We Bordeaux lovers have been blessed in the last decade with a run of excellent vintages reminiscent of the glorious forties and fifties. Yet in 2009 they are not talking about the vintage of this decade, most are describing it as the greatest in living memory, perhaps the greatest vintage of all time...
“I have never seen anything like it in my career” Christian Moueix – Château Pétrus
“We have wines with exceptional richness and incomparable balance. At Haut-Brion, we haven’t seen these levels of concentration in centuries, and I stress the word centuries.” Jean-Philippe Delmas – Château Haut-Brion
“In my opinion 2009 blows away 2005 and 2000.” Bruno Prats – Former owner of Château Cos d'Estournel
“Quite simply, 2009 is the best Bordeaux vintage I have ever worked with.” Michel Rolland - Winemaking consultant:
“A lot of people make comparisons to 1982, but honestly, I think they are better. Just think of such legends as 1959, 1947 and 1929” James Suckling – Wine Spectator
I have never given so many really high scores when tasting en primeur anywhere” - Jancis Robinson
“The elegance of 2000, the power of 2005, but with a unique aromatic twist. It’s important that those of us lucky enough to have tasted this wine now, as a futures offering, fix it in their memory, because 30 years from now it will still be the vintage by which all new ones are measured.” Frederic Engerer – Château Latour
The blessing of 2009 came from a textbook perfect vintage year. Traditionally defined seasons throughout, particularly an Indian summer of very stable temperatures. Finishing with an uncharacteristically warm and dry harvest. This was not a vintage of extremes like 2003 (the hottest) or 2005 (the driest), but rather everything coming in the right amount in the right order. This has created both the highest sugar levels ever recorded, along with a slow build up of the most extraordinarily massive tannins ever seen. All of this has combined to give us the most powerful, perfectly balanced yet hugely concentrated wines of our lifetime.
With Bordeaux we always like to compare to other vintages, yet 2009 is a beast that has never been seen before. It does not bear much resemblance to the scorching heat wave concentration that produced such exotic wines in 2003, 1990 and 1921. Yet it didn’t have the dry build up of hard tannins found in 2005, 2000 or 1928. And the power of the great 1961 and 1945 vintages came primarily from the extremely low yields after freak May frosts. So what do we have? The comparisons most mentioned are that of 1982, 1947 and 1929 due to their high alcohols and silky acid concentration.
Noted Bordeaux commentator Bill Blatch puts it nicely when he says, “’09 is what ’82 or ’85 would have been if the vineyard and the yields had been managed as today, or what the ’47 or ‘29 would have been if the vinification had been controlled as today. All of those historic vintages seem to share the same sweetness of concentrated fruit as the ‘09, but in those days, 12°5 for the Cabs and 13°5 for the Merlots was the absolute maximum.
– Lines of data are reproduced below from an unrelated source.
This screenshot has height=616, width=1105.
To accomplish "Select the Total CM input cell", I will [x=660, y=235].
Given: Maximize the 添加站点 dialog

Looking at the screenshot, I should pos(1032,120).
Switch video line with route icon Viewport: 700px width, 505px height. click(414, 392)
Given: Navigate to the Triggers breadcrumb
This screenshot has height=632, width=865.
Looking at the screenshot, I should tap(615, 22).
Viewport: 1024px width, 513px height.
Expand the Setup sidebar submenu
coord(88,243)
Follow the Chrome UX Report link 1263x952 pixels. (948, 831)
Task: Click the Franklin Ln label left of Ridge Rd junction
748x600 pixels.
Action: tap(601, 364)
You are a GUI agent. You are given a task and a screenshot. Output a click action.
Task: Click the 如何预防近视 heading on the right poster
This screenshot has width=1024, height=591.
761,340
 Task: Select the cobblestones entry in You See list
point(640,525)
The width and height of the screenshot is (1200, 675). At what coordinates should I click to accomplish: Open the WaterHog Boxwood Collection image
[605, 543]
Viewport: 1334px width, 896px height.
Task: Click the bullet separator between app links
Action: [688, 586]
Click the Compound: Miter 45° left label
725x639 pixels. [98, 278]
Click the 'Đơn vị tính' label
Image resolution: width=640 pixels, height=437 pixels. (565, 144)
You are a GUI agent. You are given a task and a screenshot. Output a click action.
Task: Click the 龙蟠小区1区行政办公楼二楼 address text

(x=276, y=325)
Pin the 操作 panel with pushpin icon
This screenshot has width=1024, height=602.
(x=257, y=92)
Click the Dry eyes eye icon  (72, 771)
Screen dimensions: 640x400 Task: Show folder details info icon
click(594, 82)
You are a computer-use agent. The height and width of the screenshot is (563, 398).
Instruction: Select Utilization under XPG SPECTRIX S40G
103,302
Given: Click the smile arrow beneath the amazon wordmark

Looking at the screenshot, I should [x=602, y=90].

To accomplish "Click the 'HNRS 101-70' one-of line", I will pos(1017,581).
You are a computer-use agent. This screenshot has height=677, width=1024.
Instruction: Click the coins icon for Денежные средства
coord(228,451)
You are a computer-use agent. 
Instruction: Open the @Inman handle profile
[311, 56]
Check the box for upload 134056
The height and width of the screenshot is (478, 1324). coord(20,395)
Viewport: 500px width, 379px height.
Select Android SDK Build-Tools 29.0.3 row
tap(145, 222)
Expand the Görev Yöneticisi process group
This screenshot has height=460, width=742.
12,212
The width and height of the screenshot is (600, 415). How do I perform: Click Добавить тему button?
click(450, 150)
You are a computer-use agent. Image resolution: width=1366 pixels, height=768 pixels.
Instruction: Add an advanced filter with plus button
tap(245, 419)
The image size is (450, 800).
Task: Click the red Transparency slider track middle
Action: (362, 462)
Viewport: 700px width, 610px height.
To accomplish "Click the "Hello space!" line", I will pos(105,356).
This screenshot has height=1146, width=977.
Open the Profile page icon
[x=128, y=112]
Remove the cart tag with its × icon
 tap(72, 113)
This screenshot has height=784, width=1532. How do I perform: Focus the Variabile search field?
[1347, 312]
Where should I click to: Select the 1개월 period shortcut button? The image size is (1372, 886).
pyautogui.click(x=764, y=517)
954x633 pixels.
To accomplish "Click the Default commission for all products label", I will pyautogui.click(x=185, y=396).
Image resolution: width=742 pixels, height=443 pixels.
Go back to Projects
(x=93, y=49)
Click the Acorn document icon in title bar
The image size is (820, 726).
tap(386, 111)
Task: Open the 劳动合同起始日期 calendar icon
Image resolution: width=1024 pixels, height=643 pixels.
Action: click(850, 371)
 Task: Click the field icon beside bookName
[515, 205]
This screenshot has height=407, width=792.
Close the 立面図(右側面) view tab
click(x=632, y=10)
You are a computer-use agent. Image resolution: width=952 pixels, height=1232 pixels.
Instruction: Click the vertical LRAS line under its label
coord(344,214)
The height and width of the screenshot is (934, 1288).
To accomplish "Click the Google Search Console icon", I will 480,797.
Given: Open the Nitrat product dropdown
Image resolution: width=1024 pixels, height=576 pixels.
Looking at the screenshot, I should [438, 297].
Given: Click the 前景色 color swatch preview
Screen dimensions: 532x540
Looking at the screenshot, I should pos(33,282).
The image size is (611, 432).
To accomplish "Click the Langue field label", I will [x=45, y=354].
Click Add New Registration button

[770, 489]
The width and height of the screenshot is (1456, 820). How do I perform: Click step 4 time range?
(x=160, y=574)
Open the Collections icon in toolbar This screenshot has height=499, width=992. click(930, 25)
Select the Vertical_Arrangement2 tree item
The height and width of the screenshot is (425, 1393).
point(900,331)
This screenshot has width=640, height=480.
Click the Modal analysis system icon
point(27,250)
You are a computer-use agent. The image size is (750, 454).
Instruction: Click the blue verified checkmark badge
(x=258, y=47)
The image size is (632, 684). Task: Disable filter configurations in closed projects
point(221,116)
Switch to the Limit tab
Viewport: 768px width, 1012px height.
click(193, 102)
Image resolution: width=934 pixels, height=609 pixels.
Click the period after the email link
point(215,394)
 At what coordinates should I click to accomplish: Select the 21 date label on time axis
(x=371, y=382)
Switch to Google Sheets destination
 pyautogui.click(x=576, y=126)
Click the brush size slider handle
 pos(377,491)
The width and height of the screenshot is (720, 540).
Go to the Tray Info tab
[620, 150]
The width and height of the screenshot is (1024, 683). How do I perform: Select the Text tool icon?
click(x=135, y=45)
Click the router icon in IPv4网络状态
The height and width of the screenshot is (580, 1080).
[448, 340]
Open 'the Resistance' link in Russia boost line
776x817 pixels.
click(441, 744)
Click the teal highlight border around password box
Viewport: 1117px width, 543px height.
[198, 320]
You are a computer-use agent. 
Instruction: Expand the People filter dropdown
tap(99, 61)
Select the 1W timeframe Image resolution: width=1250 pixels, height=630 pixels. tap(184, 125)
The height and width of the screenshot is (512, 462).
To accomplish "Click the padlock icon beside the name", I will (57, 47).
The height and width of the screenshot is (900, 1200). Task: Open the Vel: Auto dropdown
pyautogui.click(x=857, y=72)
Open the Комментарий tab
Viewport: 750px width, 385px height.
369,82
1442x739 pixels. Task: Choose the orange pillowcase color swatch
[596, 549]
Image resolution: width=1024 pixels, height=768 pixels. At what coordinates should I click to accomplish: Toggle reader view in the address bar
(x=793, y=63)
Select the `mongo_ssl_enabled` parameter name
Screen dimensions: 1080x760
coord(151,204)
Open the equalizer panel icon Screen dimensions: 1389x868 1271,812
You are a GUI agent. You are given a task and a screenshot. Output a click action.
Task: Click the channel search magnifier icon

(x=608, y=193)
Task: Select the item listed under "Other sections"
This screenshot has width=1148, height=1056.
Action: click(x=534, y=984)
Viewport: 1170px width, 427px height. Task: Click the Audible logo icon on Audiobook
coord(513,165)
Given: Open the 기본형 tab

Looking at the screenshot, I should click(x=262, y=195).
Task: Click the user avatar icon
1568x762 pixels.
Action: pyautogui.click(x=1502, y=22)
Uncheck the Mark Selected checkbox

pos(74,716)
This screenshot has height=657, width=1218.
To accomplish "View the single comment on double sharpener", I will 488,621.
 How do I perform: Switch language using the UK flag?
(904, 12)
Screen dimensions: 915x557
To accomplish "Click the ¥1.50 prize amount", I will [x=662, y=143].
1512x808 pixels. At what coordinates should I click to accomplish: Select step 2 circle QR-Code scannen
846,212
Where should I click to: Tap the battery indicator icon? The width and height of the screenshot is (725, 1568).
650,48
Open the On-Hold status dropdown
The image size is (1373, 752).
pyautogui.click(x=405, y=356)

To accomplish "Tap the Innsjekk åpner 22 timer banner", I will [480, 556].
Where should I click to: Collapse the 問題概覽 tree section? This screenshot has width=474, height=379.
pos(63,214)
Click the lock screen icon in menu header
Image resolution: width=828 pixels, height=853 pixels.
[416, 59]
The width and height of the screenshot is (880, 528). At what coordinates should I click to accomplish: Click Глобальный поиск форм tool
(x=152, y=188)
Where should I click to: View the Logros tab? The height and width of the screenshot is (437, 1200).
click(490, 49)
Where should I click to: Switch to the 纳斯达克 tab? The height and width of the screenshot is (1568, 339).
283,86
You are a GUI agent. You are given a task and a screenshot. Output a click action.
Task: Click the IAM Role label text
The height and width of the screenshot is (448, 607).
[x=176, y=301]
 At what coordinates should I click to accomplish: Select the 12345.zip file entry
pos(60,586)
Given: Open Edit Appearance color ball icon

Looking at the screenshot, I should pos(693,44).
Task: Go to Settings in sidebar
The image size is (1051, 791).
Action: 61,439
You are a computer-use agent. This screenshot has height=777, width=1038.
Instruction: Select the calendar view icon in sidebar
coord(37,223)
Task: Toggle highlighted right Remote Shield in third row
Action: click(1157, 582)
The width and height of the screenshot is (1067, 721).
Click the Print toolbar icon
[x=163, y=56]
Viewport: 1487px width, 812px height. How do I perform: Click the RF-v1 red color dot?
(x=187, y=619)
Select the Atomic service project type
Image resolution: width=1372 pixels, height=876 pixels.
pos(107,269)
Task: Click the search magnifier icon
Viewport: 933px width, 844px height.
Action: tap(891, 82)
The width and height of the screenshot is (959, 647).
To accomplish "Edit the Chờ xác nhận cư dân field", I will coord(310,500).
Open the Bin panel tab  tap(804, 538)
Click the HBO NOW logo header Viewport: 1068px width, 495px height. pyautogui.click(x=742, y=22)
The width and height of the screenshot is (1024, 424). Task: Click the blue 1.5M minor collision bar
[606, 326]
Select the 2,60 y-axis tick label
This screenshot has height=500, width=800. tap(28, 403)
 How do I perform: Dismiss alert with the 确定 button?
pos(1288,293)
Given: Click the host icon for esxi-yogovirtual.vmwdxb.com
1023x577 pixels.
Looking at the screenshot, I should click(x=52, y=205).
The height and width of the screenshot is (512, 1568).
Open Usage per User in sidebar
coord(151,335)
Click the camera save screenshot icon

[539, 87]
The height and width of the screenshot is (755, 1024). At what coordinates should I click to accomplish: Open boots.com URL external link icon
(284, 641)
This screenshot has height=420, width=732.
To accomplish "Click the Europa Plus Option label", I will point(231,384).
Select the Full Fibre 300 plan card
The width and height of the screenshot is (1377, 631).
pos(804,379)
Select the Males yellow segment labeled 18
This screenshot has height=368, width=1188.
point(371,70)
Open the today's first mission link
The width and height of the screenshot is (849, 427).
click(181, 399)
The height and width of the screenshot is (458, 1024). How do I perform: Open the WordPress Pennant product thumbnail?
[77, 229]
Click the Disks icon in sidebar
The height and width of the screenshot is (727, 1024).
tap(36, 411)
These ‘09s have, in addition, far higher alcohol levels which make the vintage - so far – unique.”
The reports coming back from the tastings in Bordeaux are saying that these are some of the most enjoyable wines they have ever had at En Primeur. Jancis Robinson explained that despite having much higher tannin levels than 2005, the wines were apparently softer and much easier to taste. The best wines have a phenomenal balance, combined with ultra high levels of everything that will make them beautifully approachable in their youth, yet almost certain to be extremely long lived.
Having the perfect materials however, does not ensure the perfect result... In 2005 the wines were brilliant from top to bottom, you could almost buy at random and be assured of exceptional quality. 2009 on the other hand is not as consistent. The highs are greater but not everyone has hit the mark. This was a winemakers vintage, where conditions were so perfect that they had complete control over when to pick, but were also having to deal with record levels of ripeness. The top wines are legendary with incredible purity, aromatic complexity and huge concentration, yet they maintain the important freshness, balance and texture. But those who picked too late, (especially with the Merlot on the right bank) or forced things in the winery with excessive maceration or high fermentation temperatures have produced clumsy, tannic, over extracted wines.
Rounding out this incredible year though is the sweet wines of Barsac and Sauternes which have also had a great decade of vintages. Conditions for slow maturity of the grapes and botrytis were so perfect that Château d’Yquem had its largest harvest since 1893 and the highest levels of residual sugar ever recorded (beating 2001).
With the superlative quality and the return of confidence to the market there has been massive interest in Bordeaux and the En Primeur tasting have been full all week. Asia is also emerging as a big buyer for the first time. Indications are therefore that it will not be cheap, but this is a vintage you cannot afford not to have in your cellar. At this stage we expect pricing to be similar to 2005 levels but allocations of the top wines will be highly contested so make your wish lists now.